“If Alzheimer’s is bad, ignorance of the disease is worse,” says family caregiver and former Wisconsin Governor Martin Schreiber.
Since his wife Elaine was diagnosed with early-onset Alzheimer’s 14 years ago, Schreiber has struggled with his own ignorance.
“There were moments of joy I passed up because I didn’t know about the disease. The world of the person who is ill becomes smaller and smaller. The person does not care what happened five minutes, five years or fifty years ago. What I had to understand was to enter the world of this new Elaine. She didn’t have to know who I was for us to have some moments of joy.”
Schreiber has similar advice for healthcare professionals, which he shared with students during a recent event at the University of Wisconsin–Madison School of Nursing.
Those in healthcare and allied fields “can also join the world of the person who is ill,” he says. “It will make your job easier.”
Another important lesson for healthcare professionals is that a dementia diagnosis involves two patients: the person who is ill and their family caregiver.
“Help the caregiver understand that they can’t do it alone,” urges Schreiber.
“When the caregiver is male, chances are they never ask for help,” he says. “They think they can do it all by themselves and because of that they don’t realize what is happening to them on this journey.”
Schreiber struggles with what he calls his “machoism” and go-it-alone approach. He felt frustrated when he couldn’t “fix” everything for Elaine.
“I can give all the love, attention and energy that I can muster,” he says, but then “I wake up the next morning and the disease is worse.”
The increasing demands of caregiving led to a serious health crisis of his own.
“Why did it take me so long to understand what was going on?” wonders Schreiber. “When my health started going downhill, why did medical professionals not ask what was going on in my life that would cause an ordinarily healthy guy to become so short of breath and irrationally irritable, among other things?”
Schreiber encouraged the nursing, pharmacy, social work, psychology and other students at the UW–Madison event to take a more holistic approach to patients and their families. He urges healthcare and allied professionals to ask questions and watch for signs that family caregivers need help.
It was Schreiber’s children who staged an “intervention,” insisting that he get support. He then connected with the local Alzheimer’s Association, joined a support group with other dementia caregivers and received individual counseling.

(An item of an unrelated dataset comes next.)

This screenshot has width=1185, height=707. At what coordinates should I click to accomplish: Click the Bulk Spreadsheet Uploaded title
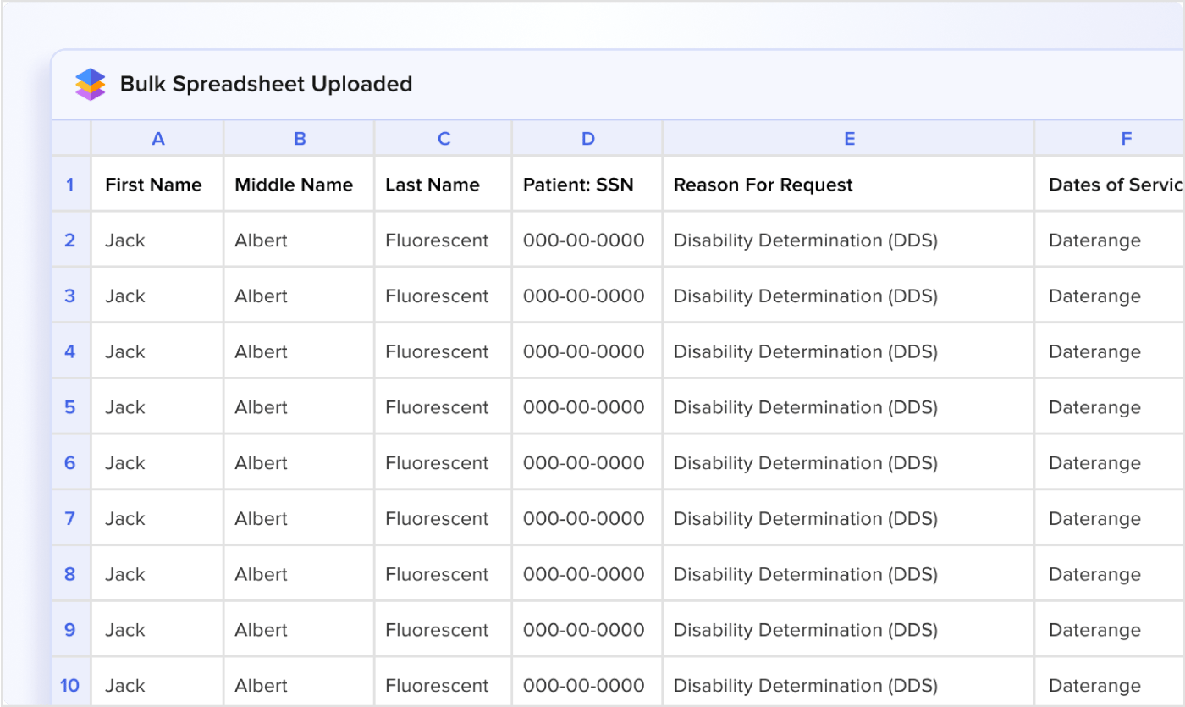(266, 84)
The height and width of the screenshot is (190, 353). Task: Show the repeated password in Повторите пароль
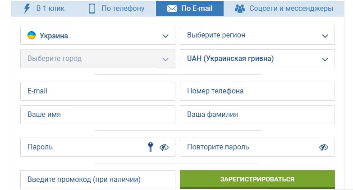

The counseling helped Schreiber deal with his feelings of guilt and failure.
“Why is the guilt there?” he asks. Because “you begin to lose your patience” as caregiving becomes emotionally, mentally and physically overwhelming. But you fault yourself, thinking “you’re the only one who gets angry.”
To help other caregivers avoid burning out, Schreiber worked with the Alzheimer’s Association to launch Operation: Stronger Together. It’s an awareness program that connects families to education and other resources that support successful caregiving.
He’s also written an acclaimed book, My Two Elaines: Learning, Coping and Surviving as an Alzheimer’s Caregiver, which raises funds to promote Alzheimer’s caregiver support.
Students left the UW–Madison event with a powerful caregiver perspective and copies of My Two Elaines.
The Center for Aging Research and Education (CARE) organized the Schreiber event because “more family members are helping aging loved ones manage complex health conditions,” says UW–Madison School of Nursing Associate Dean and CARE Executive Director Barb Bowers.
“We need to prepare students to work with family and other caregivers to help older adults live their very best lives.”